If a husband is motivated by his pain and not yours, then you’ve got to think through how to help him experience that pain—pain not caused by you, but as a consequence of his actions. This is such a crucial distinction: you are not to intentionally cause him pain; rather, you’re stopping your previous practice of rescuing him from the painful consequences of the foolish choices he is making. ...Gary Thomas, Counselor.
WOW! I have thought often about whether my H would be happier living with someone else. Someone who knew how to handle/manage him. I had turned into a resentful complainer. I thought that there must be someone out there who would have the right attitude, the right perspective the right "way to be" to be a complement to his life and "live happily ever after" with him. I thought I just didn't know how to BE with him. At the core of that belief, that there is someone out there who could do better than me with him, is this - That he must feel the consequence of his actions. Not my punishments or my criticisms but the pain of the consequence of his actions.
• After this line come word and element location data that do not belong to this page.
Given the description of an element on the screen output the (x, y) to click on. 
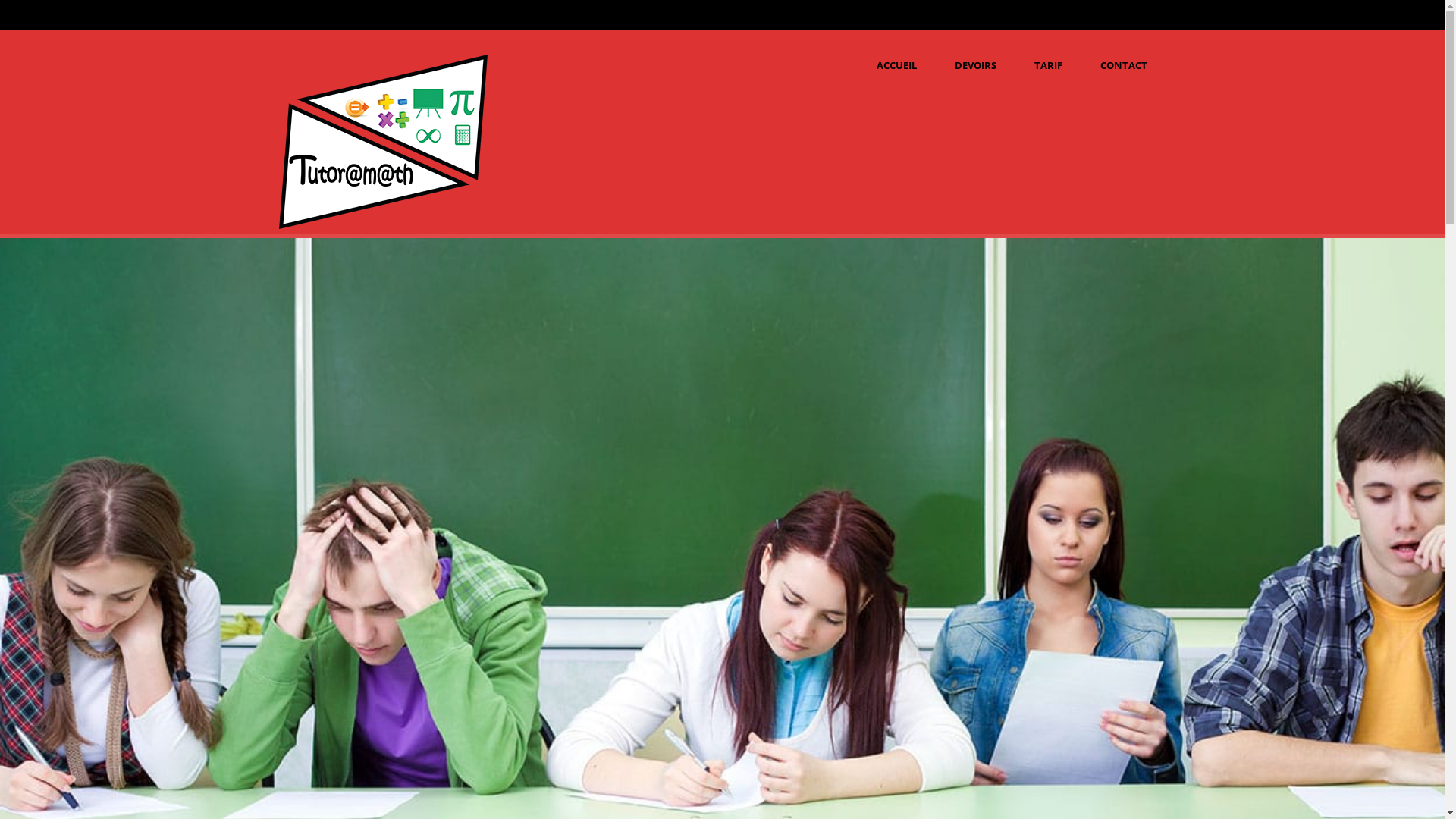
ACCUEIL Element type: text (895, 65)
CONTACT Element type: text (1123, 65)
DEVOIRS Element type: text (975, 65)
TARIF Element type: text (1047, 65)
Given the description of an element on the screen output the (x, y) to click on. 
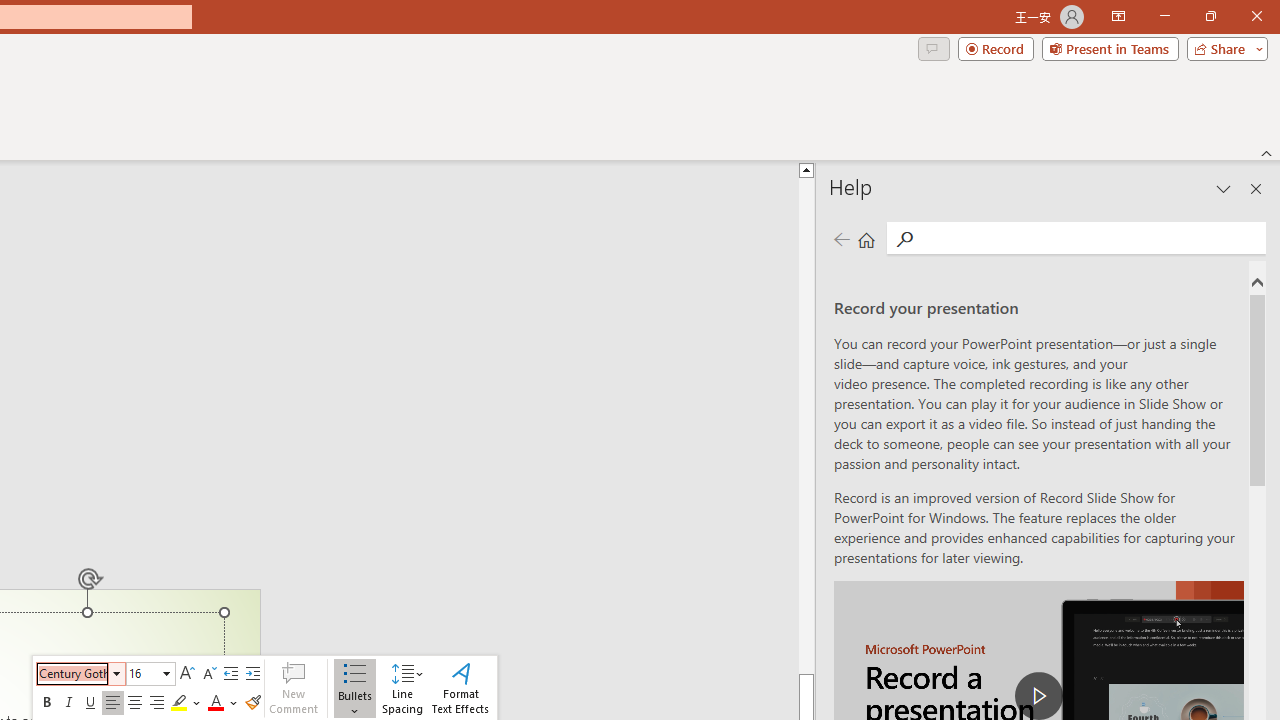
Class: NetUITextbox (141, 673)
New Comment (293, 687)
Given the description of an element on the screen output the (x, y) to click on. 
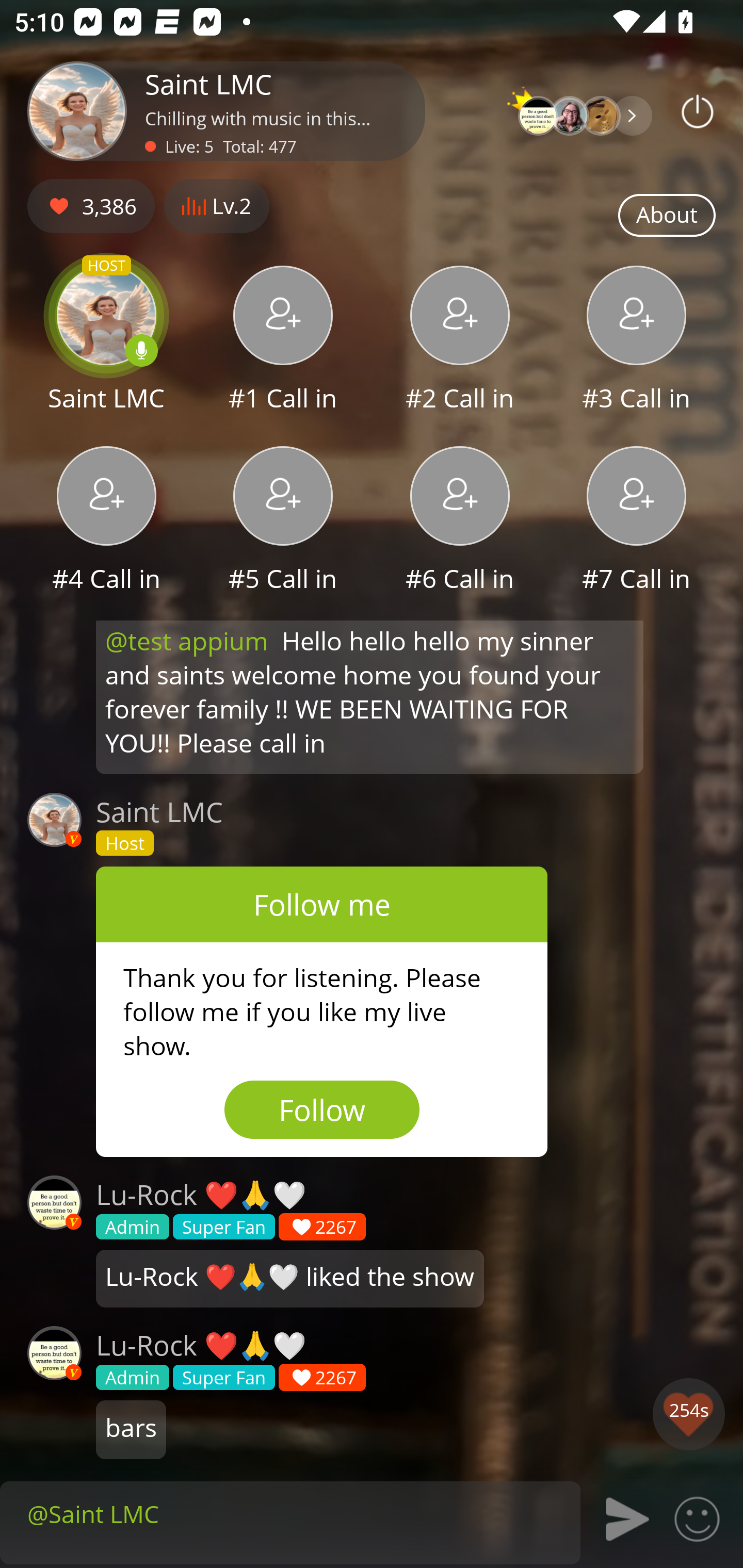
Podbean (697, 111)
About (666, 215)
HOST Saint LMC (105, 340)
#1 Call in (282, 340)
#2 Call in (459, 340)
#3 Call in (636, 340)
#4 Call in (105, 521)
#5 Call in (282, 521)
#6 Call in (459, 521)
#7 Call in (636, 521)
Follow (321, 1109)
@Saint LMC  (289, 1513)
Given the description of an element on the screen output the (x, y) to click on. 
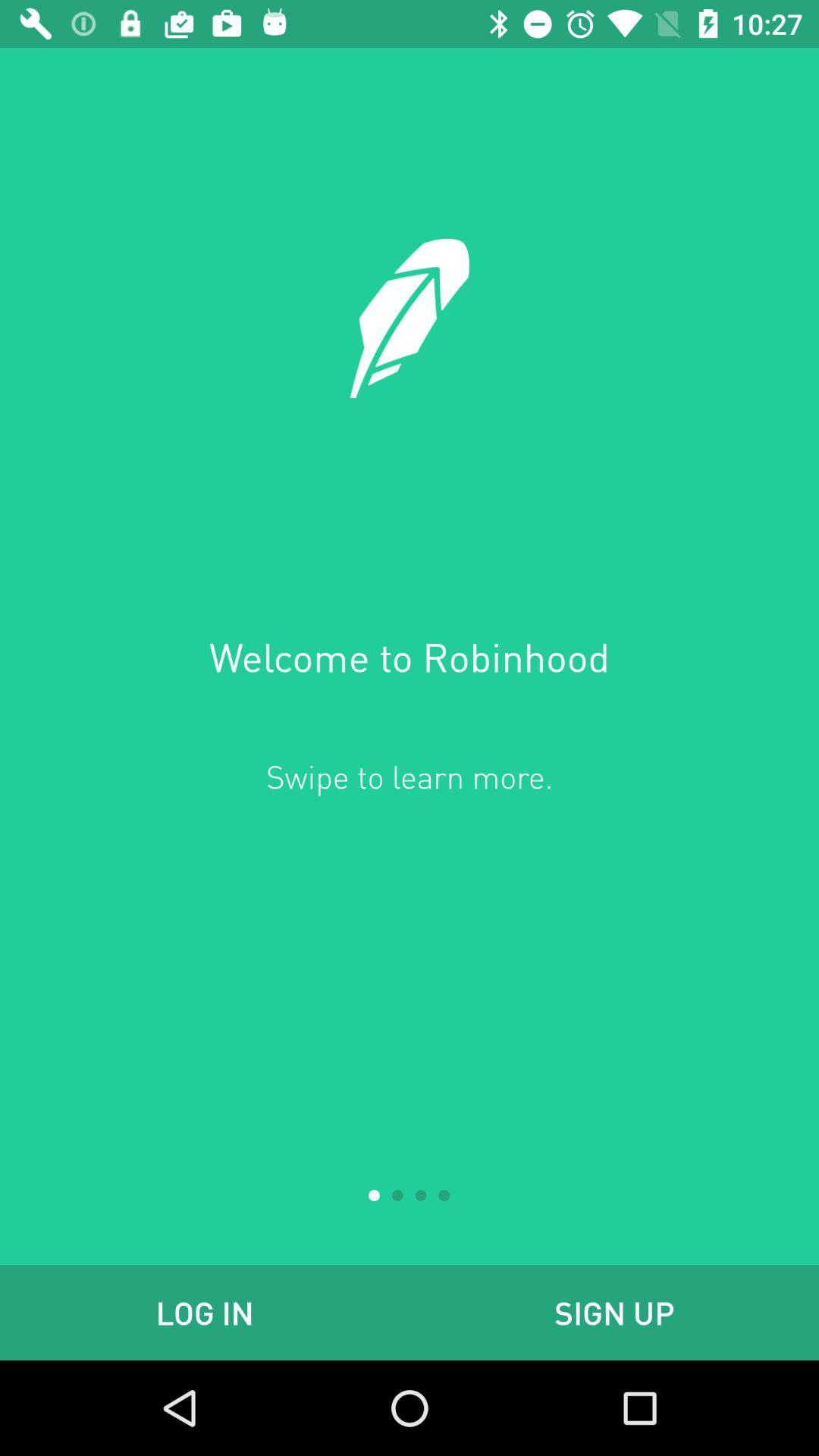
flip until the sign up icon (614, 1312)
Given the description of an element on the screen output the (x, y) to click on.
I know that this is the panacea of many of us spouses of analyzing and chaos and desires. That the ADDer become aware and changes. We can't make them change. But we don't have to rescue them from their own pain of their actions. We don't have to be the fall guy for everyone in the family. We don't have to hush it up, dress it up or put up with things that are unacceptable. We can structure our family to turn things around so that the criminal feels the pain of his own crime. So that the children and wife do not have to feel the pain of a parent's irresponsibility/name calling/verbal blaming. But step outside the cycle of enablement and silence and let the blowout happen.
How do we do that? I'm working on that.